One time Arctor had been going to send one of the dogs—what the hell was the little black one’s name, Popo or something?—to the pound to be destroyed, she couldn’t be trained, and Barris had spent hours, in fact days, with Popo, gently training her and talking with her until she calmed down and could be trained and so didn’t have to go be snuffed. If Barris had general malice toward all, he wouldn’t do numbers, good numbers, like that.
“Yellow Cab,” the phone said.
He gave the address of the Shell station.
And if Carl the locksmith had pegged Arctor as a heavy doper, he pondered as he lounged around moodily waiting for the cab, it isn’t Barris’s fault; when Carl must’ve pulled up in his truck at 5 A.M. to make a key for Arctor’s Olds, Arctor probably was walking on Jell-O sidewalks and up walls and batting off fisheyes and every other kind of good dope-trip thing. Carl drew his conclusions then. As Carl ground the new key, Arctor probably floated around upside down or bounced about on his head, talking sideways. No wonder Carl had not been amused.
In fact, he speculated, maybe Barris is trying to cover up for Arctor’s increasing fuckups. Arctor is no longer keeping his vehicle in safe condition, as he once did, he’s been hanging paper, not deliberately but because his goddamn brain is slushed from dope. But, if anything, that’s worse. Barris is doing what he can; that’s a possibility. Only, his brain, too, is slushed. All their brains are …
… slushed and mutually interacting in a slushed way. It’s the slushed leading the slushed. And right into doom.
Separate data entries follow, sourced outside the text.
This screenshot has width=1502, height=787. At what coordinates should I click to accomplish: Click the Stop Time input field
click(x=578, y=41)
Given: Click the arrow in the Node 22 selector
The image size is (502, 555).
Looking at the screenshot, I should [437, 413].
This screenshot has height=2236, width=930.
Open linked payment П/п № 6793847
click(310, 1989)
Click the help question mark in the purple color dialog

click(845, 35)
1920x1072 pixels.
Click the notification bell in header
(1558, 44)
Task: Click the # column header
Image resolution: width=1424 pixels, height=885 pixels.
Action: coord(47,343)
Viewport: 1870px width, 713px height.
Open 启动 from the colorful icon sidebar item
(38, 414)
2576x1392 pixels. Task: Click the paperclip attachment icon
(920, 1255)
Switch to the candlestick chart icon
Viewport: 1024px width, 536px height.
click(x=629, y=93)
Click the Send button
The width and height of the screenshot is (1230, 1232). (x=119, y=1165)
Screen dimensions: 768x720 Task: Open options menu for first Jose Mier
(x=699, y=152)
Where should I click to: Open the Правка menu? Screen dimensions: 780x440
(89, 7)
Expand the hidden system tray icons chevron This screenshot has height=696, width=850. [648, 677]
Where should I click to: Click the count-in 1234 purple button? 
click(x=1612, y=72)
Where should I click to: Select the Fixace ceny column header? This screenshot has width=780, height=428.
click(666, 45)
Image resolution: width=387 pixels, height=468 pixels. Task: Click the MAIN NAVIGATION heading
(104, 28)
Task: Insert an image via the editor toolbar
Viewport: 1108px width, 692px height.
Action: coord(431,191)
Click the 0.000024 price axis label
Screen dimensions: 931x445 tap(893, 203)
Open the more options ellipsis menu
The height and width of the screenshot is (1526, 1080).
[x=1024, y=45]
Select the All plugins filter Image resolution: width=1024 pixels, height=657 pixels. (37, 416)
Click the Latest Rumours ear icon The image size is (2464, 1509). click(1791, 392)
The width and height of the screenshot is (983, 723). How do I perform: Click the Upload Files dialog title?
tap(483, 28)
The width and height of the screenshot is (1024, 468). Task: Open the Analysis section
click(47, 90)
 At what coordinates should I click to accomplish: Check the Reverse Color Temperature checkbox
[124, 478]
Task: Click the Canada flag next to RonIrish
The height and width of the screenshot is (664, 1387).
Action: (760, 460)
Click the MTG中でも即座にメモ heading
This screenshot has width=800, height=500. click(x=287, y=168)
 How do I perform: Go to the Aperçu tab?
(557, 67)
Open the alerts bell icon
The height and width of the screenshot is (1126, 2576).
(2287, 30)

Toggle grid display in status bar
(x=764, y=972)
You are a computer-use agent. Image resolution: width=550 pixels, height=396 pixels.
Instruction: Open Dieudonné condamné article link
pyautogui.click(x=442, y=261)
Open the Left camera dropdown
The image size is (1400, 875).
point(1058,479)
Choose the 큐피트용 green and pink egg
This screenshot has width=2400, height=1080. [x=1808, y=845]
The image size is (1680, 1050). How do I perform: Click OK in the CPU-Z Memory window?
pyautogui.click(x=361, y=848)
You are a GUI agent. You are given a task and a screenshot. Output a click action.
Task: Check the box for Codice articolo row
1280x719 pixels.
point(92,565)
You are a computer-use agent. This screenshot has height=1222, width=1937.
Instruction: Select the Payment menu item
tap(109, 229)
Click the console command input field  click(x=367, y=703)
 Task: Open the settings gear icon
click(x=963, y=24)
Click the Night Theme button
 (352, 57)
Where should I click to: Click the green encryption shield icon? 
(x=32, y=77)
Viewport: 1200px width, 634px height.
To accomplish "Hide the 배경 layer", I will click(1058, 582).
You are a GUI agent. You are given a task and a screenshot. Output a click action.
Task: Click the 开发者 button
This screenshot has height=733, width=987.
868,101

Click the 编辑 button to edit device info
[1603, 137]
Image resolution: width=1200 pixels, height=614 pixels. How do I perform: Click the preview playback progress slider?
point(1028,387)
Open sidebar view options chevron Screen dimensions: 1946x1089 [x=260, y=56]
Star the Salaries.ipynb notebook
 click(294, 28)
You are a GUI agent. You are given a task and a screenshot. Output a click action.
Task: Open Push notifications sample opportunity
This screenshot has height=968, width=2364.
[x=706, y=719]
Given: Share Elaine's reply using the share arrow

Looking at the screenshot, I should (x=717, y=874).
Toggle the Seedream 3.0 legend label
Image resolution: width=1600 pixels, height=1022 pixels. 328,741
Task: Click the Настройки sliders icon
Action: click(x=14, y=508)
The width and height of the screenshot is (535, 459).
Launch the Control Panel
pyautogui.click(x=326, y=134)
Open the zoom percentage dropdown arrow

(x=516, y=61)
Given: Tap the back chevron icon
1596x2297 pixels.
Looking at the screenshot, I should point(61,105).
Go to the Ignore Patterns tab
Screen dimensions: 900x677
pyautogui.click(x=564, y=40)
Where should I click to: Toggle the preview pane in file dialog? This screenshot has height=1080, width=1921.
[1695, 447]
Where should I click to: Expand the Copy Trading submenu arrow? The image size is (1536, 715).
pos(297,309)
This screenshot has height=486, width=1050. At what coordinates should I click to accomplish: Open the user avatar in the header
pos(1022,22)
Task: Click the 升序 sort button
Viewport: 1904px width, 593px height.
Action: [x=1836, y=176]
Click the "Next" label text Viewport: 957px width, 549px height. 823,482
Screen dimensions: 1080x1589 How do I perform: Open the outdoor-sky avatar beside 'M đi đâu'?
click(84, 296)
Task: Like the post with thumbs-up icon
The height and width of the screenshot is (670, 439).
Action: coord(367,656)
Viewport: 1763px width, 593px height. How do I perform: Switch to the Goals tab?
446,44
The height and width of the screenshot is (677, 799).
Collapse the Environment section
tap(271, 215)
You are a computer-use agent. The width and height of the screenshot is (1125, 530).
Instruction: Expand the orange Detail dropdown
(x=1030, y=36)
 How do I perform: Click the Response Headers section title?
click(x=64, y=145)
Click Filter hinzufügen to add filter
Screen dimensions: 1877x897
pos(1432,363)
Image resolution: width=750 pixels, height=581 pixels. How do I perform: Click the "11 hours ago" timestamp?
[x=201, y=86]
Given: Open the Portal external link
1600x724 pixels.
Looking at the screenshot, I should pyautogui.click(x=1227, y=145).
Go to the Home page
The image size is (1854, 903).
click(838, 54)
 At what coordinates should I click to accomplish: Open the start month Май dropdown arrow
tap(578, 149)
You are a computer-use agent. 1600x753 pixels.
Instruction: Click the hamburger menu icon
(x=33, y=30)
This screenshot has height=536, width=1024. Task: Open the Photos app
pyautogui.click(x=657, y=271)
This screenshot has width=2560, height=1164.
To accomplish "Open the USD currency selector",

Maybe, he conjectured, Arctor cut the wires and bent the wires and created all the shorts in his cephscope. In the middle of the night. But for what reason?
That would be a difficult one: why? But with slushed brains anything was possible, any variety of twisted—like the wires themselves—motives. He’d seen it, during his undercover law-enforcement work, many, many, times. This tragedy was not new to him; this would be, in their computer files, just one more case. This was the phase ahead of the journey to the federal clinic, as with Jerry Fabin.
All these guys walked one game board, stood now in different squares various distances from the goal, and would reach it at several times. But all, eventually, would reach it: the federal clinics.